┌────────
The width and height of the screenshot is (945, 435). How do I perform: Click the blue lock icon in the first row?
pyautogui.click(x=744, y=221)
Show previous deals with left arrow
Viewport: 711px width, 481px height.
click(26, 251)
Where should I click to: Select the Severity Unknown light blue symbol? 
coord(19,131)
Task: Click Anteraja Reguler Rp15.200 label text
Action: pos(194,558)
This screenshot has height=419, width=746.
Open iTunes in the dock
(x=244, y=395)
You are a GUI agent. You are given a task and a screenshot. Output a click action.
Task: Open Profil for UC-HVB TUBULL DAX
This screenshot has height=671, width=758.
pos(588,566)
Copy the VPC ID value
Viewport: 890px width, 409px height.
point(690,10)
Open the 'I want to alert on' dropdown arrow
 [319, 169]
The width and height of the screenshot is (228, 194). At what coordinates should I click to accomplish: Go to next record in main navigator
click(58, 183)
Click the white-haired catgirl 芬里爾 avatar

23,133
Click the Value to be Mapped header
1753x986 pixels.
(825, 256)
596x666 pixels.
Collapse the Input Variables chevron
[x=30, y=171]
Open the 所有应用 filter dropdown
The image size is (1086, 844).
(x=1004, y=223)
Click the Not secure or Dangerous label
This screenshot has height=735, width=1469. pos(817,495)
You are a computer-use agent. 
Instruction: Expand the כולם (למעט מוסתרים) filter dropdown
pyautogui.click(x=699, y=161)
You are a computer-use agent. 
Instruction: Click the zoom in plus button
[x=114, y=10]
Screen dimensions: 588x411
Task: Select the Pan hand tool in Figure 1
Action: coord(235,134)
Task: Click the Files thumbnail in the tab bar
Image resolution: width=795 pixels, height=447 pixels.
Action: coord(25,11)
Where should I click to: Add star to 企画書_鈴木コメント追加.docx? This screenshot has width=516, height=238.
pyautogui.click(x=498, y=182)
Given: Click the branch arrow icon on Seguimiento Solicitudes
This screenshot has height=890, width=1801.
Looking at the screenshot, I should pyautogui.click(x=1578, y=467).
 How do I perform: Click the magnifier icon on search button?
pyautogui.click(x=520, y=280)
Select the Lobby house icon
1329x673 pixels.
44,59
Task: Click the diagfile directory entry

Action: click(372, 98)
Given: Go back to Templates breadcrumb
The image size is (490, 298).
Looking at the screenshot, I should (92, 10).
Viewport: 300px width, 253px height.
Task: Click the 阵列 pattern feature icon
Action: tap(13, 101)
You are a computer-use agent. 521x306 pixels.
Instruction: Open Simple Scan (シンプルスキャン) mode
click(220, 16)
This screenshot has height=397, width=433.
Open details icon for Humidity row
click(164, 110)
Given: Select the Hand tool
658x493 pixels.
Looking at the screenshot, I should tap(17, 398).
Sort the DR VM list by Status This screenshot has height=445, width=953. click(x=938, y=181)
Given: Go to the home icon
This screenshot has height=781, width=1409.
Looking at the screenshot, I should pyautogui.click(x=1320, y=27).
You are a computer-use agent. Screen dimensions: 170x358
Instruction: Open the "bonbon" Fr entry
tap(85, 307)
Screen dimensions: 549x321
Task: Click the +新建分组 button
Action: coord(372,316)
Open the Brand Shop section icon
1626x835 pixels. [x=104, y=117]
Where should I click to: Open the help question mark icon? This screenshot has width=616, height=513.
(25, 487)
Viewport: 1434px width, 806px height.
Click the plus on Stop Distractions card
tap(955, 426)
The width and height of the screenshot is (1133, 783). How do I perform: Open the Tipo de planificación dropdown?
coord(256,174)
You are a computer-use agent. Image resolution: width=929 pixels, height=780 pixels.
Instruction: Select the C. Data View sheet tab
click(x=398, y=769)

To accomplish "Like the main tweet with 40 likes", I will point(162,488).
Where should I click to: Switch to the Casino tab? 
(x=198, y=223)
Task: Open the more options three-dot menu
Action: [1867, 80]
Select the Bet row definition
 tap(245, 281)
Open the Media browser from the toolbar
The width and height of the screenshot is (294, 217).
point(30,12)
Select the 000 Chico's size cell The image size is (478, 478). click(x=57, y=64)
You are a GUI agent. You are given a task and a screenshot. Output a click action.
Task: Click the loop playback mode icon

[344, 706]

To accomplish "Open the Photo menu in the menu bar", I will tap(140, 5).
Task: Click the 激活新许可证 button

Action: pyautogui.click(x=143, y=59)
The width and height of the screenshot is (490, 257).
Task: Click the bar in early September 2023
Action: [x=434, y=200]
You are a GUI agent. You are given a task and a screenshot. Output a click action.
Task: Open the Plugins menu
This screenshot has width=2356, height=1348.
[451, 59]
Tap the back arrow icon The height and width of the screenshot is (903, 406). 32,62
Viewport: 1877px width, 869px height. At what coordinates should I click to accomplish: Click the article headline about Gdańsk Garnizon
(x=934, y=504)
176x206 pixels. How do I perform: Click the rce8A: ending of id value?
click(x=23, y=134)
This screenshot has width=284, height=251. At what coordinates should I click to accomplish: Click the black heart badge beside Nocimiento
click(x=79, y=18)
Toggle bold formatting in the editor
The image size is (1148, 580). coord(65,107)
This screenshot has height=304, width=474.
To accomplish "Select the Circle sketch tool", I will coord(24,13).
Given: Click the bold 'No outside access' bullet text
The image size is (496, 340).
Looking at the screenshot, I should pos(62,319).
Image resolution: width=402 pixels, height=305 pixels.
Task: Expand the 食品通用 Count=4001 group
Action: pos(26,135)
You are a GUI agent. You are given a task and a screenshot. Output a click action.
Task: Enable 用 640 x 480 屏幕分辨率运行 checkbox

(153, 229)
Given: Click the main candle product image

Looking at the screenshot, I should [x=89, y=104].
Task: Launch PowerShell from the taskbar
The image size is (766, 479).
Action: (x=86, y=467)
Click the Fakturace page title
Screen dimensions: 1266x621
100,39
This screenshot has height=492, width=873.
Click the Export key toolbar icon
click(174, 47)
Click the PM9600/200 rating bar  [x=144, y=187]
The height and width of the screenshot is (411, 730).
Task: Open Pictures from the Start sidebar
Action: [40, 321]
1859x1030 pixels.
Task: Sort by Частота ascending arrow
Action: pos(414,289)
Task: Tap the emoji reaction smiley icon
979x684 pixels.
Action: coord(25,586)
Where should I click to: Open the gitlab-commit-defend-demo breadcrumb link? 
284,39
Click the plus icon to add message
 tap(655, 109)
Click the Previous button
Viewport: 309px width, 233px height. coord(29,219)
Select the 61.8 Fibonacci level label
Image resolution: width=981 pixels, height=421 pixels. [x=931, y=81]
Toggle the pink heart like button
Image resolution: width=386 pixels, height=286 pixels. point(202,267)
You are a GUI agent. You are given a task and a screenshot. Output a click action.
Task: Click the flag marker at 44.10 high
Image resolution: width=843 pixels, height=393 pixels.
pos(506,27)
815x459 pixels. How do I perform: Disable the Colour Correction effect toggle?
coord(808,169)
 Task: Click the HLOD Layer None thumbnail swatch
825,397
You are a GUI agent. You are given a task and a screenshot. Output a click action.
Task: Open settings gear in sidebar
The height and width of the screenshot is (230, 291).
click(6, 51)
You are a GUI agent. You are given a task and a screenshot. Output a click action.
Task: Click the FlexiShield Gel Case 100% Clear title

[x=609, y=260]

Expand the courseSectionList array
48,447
└────────
▶ _TASK INSTRUCTIONS_
Put the lines above into a Markdown table with two columns, Row and Line. Number each row and leave out blank lines.

▶ _RESPONSE TO THIS TASK_
| Row | Line |
|---|---|
| 1 | The width and height of the screenshot is (945, 435). How do I perform: Click the blue lock icon in the first row? |
| 2 | pyautogui.click(x=744, y=221) |
| 3 | Show previous deals with left arrow |
| 4 | Viewport: 711px width, 481px height. |
| 5 | click(26, 251) |
| 6 | Where should I click to: Select the Severity Unknown light blue symbol?  |
| 7 | coord(19,131) |
| 8 | Task: Click Anteraja Reguler Rp15.200 label text |
| 9 | Action: pos(194,558) |
| 10 | This screenshot has height=419, width=746. |
| 11 | Open iTunes in the dock |
| 12 | (x=244, y=395) |
| 13 | You are a GUI agent. You are given a task and a screenshot. Output a click action. |
| 14 | Task: Open Profil for UC-HVB TUBULL DAX |
| 15 | This screenshot has height=671, width=758. |
| 16 | pos(588,566) |
| 17 | Copy the VPC ID value |
| 18 | Viewport: 890px width, 409px height. |
| 19 | point(690,10) |
| 20 | Open the 'I want to alert on' dropdown arrow |
| 21 |  [319, 169] |
| 22 | The width and height of the screenshot is (228, 194). At what coordinates should I click to accomplish: Go to next record in main navigator |
| 23 | click(58, 183) |
| 24 | Click the white-haired catgirl 芬里爾 avatar |
| 25 | 23,133 |
| 26 | Click the Value to be Mapped header |
| 27 | 1753x986 pixels. |
| 28 | (825, 256) |
| 29 | 596x666 pixels. |
| 30 | Collapse the Input Variables chevron |
| 31 | [x=30, y=171] |
| 32 | Open the 所有应用 filter dropdown |
| 33 | The image size is (1086, 844). |
| 34 | (x=1004, y=223) |
| 35 | Click the Not secure or Dangerous label |
| 36 | This screenshot has height=735, width=1469. pos(817,495) |
| 37 | You are a computer-use agent.  |
| 38 | Instruction: Expand the כולם (למעט מוסתרים) filter dropdown |
| 39 | pyautogui.click(x=699, y=161) |
| 40 | You are a computer-use agent.  |
| 41 | Instruction: Click the zoom in plus button |
| 42 | [x=114, y=10] |
| 43 | Screen dimensions: 588x411 |
| 44 | Task: Select the Pan hand tool in Figure 1 |
| 45 | Action: coord(235,134) |
| 46 | Task: Click the Files thumbnail in the tab bar |
| 47 | Image resolution: width=795 pixels, height=447 pixels. |
| 48 | Action: coord(25,11) |
| 49 | Where should I click to: Add star to 企画書_鈴木コメント追加.docx? This screenshot has width=516, height=238. |
| 50 | pyautogui.click(x=498, y=182) |
| 51 | Given: Click the branch arrow icon on Seguimiento Solicitudes |
| 52 | This screenshot has height=890, width=1801. |
| 53 | Looking at the screenshot, I should pyautogui.click(x=1578, y=467). |
| 54 |  How do I perform: Click the magnifier icon on search button? |
| 55 | pyautogui.click(x=520, y=280) |
| 56 | Select the Lobby house icon |
| 57 | 1329x673 pixels. |
| 58 | 44,59 |
| 59 | Task: Click the diagfile directory entry |
| 60 | Action: click(372, 98) |
| 61 | Given: Go back to Templates breadcrumb |
| 62 | The image size is (490, 298). |
| 63 | Looking at the screenshot, I should (92, 10). |
| 64 | Viewport: 300px width, 253px height. |
| 65 | Task: Click the 阵列 pattern feature icon |
| 66 | Action: tap(13, 101) |
| 67 | You are a computer-use agent. 521x306 pixels. |
| 68 | Instruction: Open Simple Scan (シンプルスキャン) mode |
| 69 | click(220, 16) |
| 70 | This screenshot has height=397, width=433. |
| 71 | Open details icon for Humidity row |
| 72 | click(164, 110) |
| 73 | Given: Select the Hand tool |
| 74 | 658x493 pixels. |
| 75 | Looking at the screenshot, I should tap(17, 398). |
| 76 | Sort the DR VM list by Status This screenshot has height=445, width=953. click(x=938, y=181) |
| 77 | Given: Go to the home icon |
| 78 | This screenshot has height=781, width=1409. |
| 79 | Looking at the screenshot, I should pyautogui.click(x=1320, y=27). |
| 80 | You are a computer-use agent. Screen dimensions: 170x358 |
| 81 | Instruction: Open the "bonbon" Fr entry |
| 82 | tap(85, 307) |
| 83 | Screen dimensions: 549x321 |
| 84 | Task: Click the +新建分组 button |
| 85 | Action: coord(372,316) |
| 86 | Open the Brand Shop section icon |
| 87 | 1626x835 pixels. [x=104, y=117] |
| 88 | Where should I click to: Open the help question mark icon? This screenshot has width=616, height=513. |
| 89 | (25, 487) |
| 90 | Viewport: 1434px width, 806px height. |
| 91 | Click the plus on Stop Distractions card |
| 92 | tap(955, 426) |
| 93 | The width and height of the screenshot is (1133, 783). How do I perform: Open the Tipo de planificación dropdown? |
| 94 | coord(256,174) |
| 95 | You are a computer-use agent. Image resolution: width=929 pixels, height=780 pixels. |
| 96 | Instruction: Select the C. Data View sheet tab |
| 97 | click(x=398, y=769) |
| 98 | To accomplish "Like the main tweet with 40 likes", I will point(162,488). |
| 99 | Where should I click to: Switch to the Casino tab?  |
| 100 | (x=198, y=223) |
| 101 | Task: Open the more options three-dot menu |
| 102 | Action: [1867, 80] |
| 103 | Select the Bet row definition |
| 104 |  tap(245, 281) |
| 105 | Open the Media browser from the toolbar |
| 106 | The width and height of the screenshot is (294, 217). |
| 107 | point(30,12) |
| 108 | Select the 000 Chico's size cell The image size is (478, 478). click(x=57, y=64) |
| 109 | You are a GUI agent. You are given a task and a screenshot. Output a click action. |
| 110 | Task: Click the loop playback mode icon |
| 111 | [344, 706] |
| 112 | To accomplish "Open the Photo menu in the menu bar", I will tap(140, 5). |
| 113 | Task: Click the 激活新许可证 button |
| 114 | Action: pyautogui.click(x=143, y=59) |
| 115 | The width and height of the screenshot is (490, 257). |
| 116 | Task: Click the bar in early September 2023 |
| 117 | Action: [x=434, y=200] |
| 118 | You are a GUI agent. You are given a task and a screenshot. Output a click action. |
| 119 | Task: Open the Plugins menu |
| 120 | This screenshot has width=2356, height=1348. |
| 121 | [451, 59] |
| 122 | Tap the back arrow icon The height and width of the screenshot is (903, 406). 32,62 |
| 123 | Viewport: 1877px width, 869px height. At what coordinates should I click to accomplish: Click the article headline about Gdańsk Garnizon |
| 124 | (x=934, y=504) |
| 125 | 176x206 pixels. How do I perform: Click the rce8A: ending of id value? |
| 126 | click(x=23, y=134) |
| 127 | This screenshot has width=284, height=251. At what coordinates should I click to accomplish: Click the black heart badge beside Nocimiento |
| 128 | click(x=79, y=18) |
| 129 | Toggle bold formatting in the editor |
| 130 | The image size is (1148, 580). coord(65,107) |
| 131 | This screenshot has height=304, width=474. |
| 132 | To accomplish "Select the Circle sketch tool", I will coord(24,13). |
| 133 | Given: Click the bold 'No outside access' bullet text |
| 134 | The image size is (496, 340). |
| 135 | Looking at the screenshot, I should pos(62,319). |
| 136 | Image resolution: width=402 pixels, height=305 pixels. |
| 137 | Task: Expand the 食品通用 Count=4001 group |
| 138 | Action: pos(26,135) |
| 139 | You are a GUI agent. You are given a task and a screenshot. Output a click action. |
| 140 | Task: Enable 用 640 x 480 屏幕分辨率运行 checkbox |
| 141 | (153, 229) |
| 142 | Given: Click the main candle product image |
| 143 | Looking at the screenshot, I should [x=89, y=104]. |
| 144 | Task: Launch PowerShell from the taskbar |
| 145 | The image size is (766, 479). |
| 146 | Action: (x=86, y=467) |
| 147 | Click the Fakturace page title |
| 148 | Screen dimensions: 1266x621 |
| 149 | 100,39 |
| 150 | This screenshot has height=492, width=873. |
| 151 | Click the Export key toolbar icon |
| 152 | click(174, 47) |
| 153 | Click the PM9600/200 rating bar  [x=144, y=187] |
| 154 | The height and width of the screenshot is (411, 730). |
| 155 | Task: Open Pictures from the Start sidebar |
| 156 | Action: [40, 321] |
| 157 | 1859x1030 pixels. |
| 158 | Task: Sort by Частота ascending arrow |
| 159 | Action: pos(414,289) |
| 160 | Task: Tap the emoji reaction smiley icon |
| 161 | 979x684 pixels. |
| 162 | Action: coord(25,586) |
| 163 | Where should I click to: Open the gitlab-commit-defend-demo breadcrumb link?  |
| 164 | 284,39 |
| 165 | Click the plus icon to add message |
| 166 |  tap(655, 109) |
| 167 | Click the Previous button |
| 168 | Viewport: 309px width, 233px height. coord(29,219) |
| 169 | Select the 61.8 Fibonacci level label |
| 170 | Image resolution: width=981 pixels, height=421 pixels. [x=931, y=81] |
| 171 | Toggle the pink heart like button |
| 172 | Image resolution: width=386 pixels, height=286 pixels. point(202,267) |
| 173 | You are a GUI agent. You are given a task and a screenshot. Output a click action. |
| 174 | Task: Click the flag marker at 44.10 high |
| 175 | Image resolution: width=843 pixels, height=393 pixels. |
| 176 | pos(506,27) |
| 177 | 815x459 pixels. How do I perform: Disable the Colour Correction effect toggle? |
| 178 | coord(808,169) |
| 179 |  Task: Click the HLOD Layer None thumbnail swatch |
| 180 | 825,397 |
| 181 | You are a GUI agent. You are given a task and a screenshot. Output a click action. |
| 182 | Task: Open settings gear in sidebar |
| 183 | The height and width of the screenshot is (230, 291). |
| 184 | click(6, 51) |
| 185 | You are a GUI agent. You are given a task and a screenshot. Output a click action. |
| 186 | Task: Click the FlexiShield Gel Case 100% Clear title |
| 187 | [x=609, y=260] |
| 188 | Expand the courseSectionList array |
| 189 | 48,447 |